Copy every one of the rows below word for word, leaving the pictures out.

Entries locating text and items
◆ ◆ ◆
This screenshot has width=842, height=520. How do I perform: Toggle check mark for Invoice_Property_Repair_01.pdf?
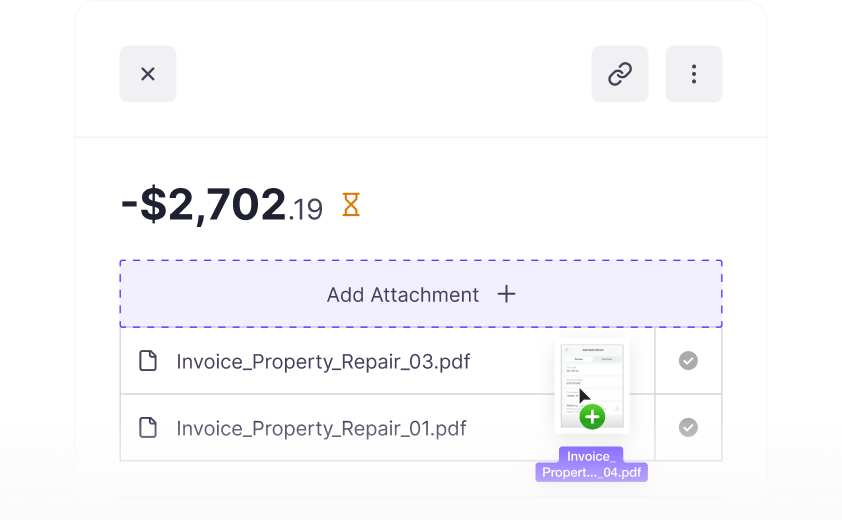688,427
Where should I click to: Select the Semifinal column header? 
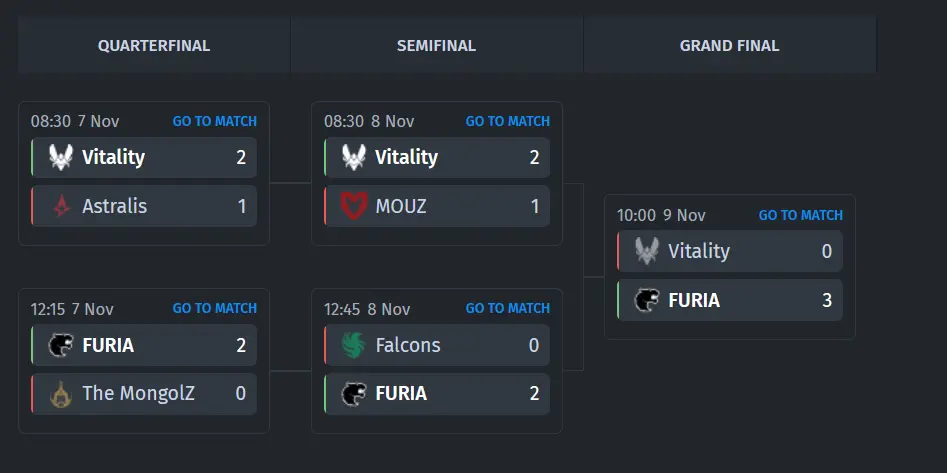[436, 45]
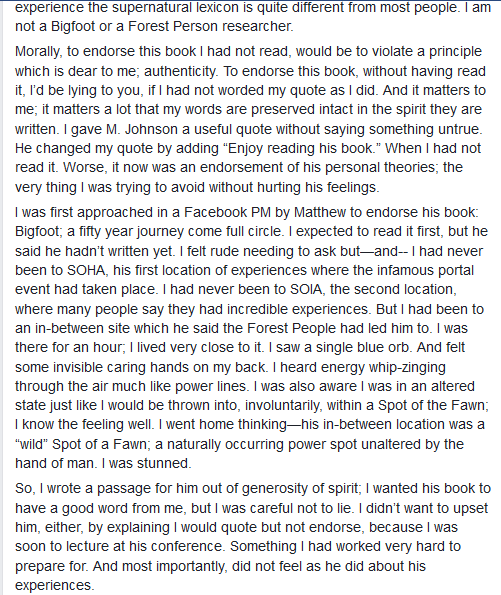The image size is (501, 595).
Task: Click the words "Facebook PM" in the third paragraph
Action: [x=227, y=212]
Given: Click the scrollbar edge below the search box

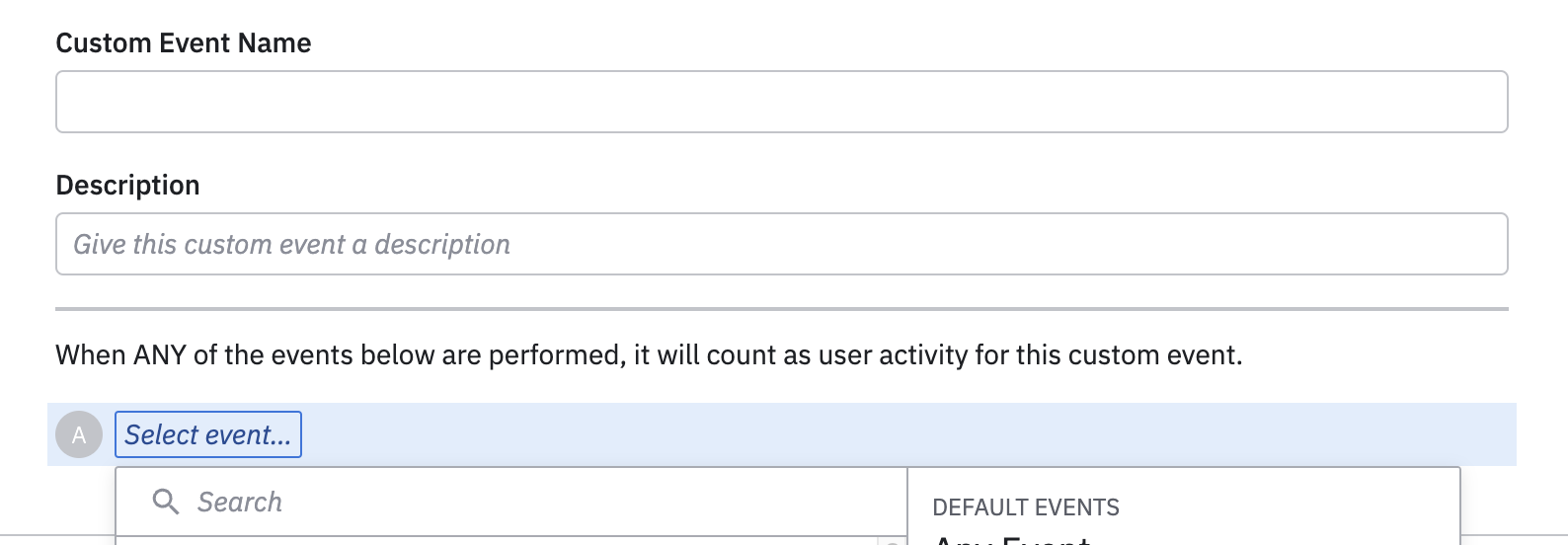Looking at the screenshot, I should click(x=892, y=541).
◆ ◆ ◆
* **COMPLETED TASK**
This screenshot has width=842, height=520. How do I perform: Toggle check mark for Invoice_Property_Repair_01.pdf?
688,427
Where should I click to: Select the Semifinal column header? 
[436, 45]
The image size is (501, 595).
Task: Click the words "Facebook PM" in the third paragraph
Action: [x=227, y=212]
Given: Click the scrollbar edge below the search box

Looking at the screenshot, I should click(x=892, y=541).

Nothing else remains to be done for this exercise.